The litany of scandals of recent months culminating in the 2G spectrum allocation and the easing out of Telecom Minister Mr A Raja, only revealed the extent of decay in the polity adding to its discomfiture. Abroad, the sheen is off the image of dynamic India on a pristine growth path.

Even if most of the scams originated in private greed with accomplices in every sphere, including bureaucrats, the Government of the day cannot escape blame for smugness and laxity. Its lack of serious attention to bring down double digit food inflation hurting millions for two years was an example of masterly indifference. Mismanagement which it cannot correct within, rather than supply constraint, was the limiting factor as Government had substantial food stocks to be deployed to force down prices but allowed to rot. Glowing speeches suffused with “aam admi” and “inclusive growth” are no substitute for decisive action on the ground.
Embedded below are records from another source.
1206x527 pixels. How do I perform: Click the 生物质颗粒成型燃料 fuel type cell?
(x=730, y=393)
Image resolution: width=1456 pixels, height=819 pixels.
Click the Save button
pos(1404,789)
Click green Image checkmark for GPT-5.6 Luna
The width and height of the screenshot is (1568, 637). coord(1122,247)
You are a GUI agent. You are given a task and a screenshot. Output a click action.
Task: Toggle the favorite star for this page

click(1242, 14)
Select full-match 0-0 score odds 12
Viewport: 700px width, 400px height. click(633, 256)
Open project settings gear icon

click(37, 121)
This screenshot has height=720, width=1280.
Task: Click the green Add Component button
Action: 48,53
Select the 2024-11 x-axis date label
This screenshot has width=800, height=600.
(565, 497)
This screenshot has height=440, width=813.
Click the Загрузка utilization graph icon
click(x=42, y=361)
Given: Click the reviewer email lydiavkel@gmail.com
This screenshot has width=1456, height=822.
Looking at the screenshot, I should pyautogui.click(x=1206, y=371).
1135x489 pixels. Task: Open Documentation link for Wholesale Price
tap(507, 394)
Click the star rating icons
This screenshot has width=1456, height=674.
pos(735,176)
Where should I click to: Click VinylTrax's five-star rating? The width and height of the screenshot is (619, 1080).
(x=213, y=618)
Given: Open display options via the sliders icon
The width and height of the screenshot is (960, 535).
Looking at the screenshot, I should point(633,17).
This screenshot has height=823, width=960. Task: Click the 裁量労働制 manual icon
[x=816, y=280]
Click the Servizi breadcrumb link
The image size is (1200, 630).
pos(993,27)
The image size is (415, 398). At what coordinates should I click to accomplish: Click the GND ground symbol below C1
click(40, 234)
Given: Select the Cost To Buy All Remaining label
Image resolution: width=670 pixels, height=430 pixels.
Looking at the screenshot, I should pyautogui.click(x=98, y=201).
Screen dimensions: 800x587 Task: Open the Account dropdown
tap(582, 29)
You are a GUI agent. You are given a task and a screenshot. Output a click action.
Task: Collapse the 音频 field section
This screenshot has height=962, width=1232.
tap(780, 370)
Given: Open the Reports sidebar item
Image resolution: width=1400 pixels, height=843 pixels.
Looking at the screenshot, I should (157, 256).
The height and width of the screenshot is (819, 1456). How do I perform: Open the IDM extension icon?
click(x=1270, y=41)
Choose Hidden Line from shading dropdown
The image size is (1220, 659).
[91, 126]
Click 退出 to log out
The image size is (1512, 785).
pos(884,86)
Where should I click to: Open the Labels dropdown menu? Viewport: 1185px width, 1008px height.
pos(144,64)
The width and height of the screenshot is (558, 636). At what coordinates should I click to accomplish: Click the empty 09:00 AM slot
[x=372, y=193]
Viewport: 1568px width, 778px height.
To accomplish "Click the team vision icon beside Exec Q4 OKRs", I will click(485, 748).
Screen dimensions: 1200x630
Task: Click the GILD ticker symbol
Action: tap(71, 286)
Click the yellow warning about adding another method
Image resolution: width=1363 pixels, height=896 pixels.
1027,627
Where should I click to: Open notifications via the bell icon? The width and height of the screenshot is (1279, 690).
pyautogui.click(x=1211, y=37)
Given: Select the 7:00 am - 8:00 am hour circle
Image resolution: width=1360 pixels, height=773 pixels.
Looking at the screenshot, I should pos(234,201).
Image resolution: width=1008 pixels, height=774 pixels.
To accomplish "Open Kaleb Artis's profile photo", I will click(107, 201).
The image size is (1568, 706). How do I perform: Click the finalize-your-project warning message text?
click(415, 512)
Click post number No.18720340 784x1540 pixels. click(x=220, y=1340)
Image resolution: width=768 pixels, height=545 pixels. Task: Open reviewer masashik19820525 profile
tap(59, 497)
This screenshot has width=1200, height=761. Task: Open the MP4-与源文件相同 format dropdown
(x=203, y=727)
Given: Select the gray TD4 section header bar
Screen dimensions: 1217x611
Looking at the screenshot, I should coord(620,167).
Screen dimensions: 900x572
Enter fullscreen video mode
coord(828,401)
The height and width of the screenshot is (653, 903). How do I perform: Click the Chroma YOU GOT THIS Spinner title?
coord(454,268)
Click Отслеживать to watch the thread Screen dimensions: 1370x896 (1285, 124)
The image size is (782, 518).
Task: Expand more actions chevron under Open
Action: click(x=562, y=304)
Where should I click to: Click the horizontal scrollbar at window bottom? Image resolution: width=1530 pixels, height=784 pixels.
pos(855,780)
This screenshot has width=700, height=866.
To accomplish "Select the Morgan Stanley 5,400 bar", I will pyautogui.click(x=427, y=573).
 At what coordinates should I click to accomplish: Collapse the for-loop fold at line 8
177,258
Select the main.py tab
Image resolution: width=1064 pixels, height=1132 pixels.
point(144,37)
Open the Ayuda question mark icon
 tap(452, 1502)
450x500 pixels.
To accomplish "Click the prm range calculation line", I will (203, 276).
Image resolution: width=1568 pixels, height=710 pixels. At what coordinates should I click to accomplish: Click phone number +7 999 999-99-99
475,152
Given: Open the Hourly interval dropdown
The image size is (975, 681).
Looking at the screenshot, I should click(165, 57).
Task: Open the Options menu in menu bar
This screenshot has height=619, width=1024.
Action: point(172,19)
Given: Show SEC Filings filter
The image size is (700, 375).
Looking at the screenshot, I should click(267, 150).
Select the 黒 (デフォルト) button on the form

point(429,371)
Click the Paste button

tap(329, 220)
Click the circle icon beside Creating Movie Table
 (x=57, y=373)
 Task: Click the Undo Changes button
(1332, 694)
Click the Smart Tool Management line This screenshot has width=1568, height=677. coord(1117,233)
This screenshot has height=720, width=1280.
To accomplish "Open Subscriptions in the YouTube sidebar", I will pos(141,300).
While the fragile Government withstood successive opposition onslaughts in Parliament over its failure to bring down prices, without running the risk of a vote, and was also lucky to have been spared massive citizen protests over persistent inflation, as in other countries, UPA cannot escape from the opprobrium for the scandals under its nose. No doubt, certain swift actions have been taken in cases where Congressmen holding public office were involved or came under cloud.

The winter session of Parliament had to be adjourned sine die without doing any business for 20 days as a determined opposition led by BJP insisted on a JPC probe into the telecom scandal while the Government firmly rejected the demand maintaining that all related issues were under investigation at appropriate levels and the CAG report hinting at a massive loss to the exchequer was being gone into by the Public Accounts Committee of the two Houses.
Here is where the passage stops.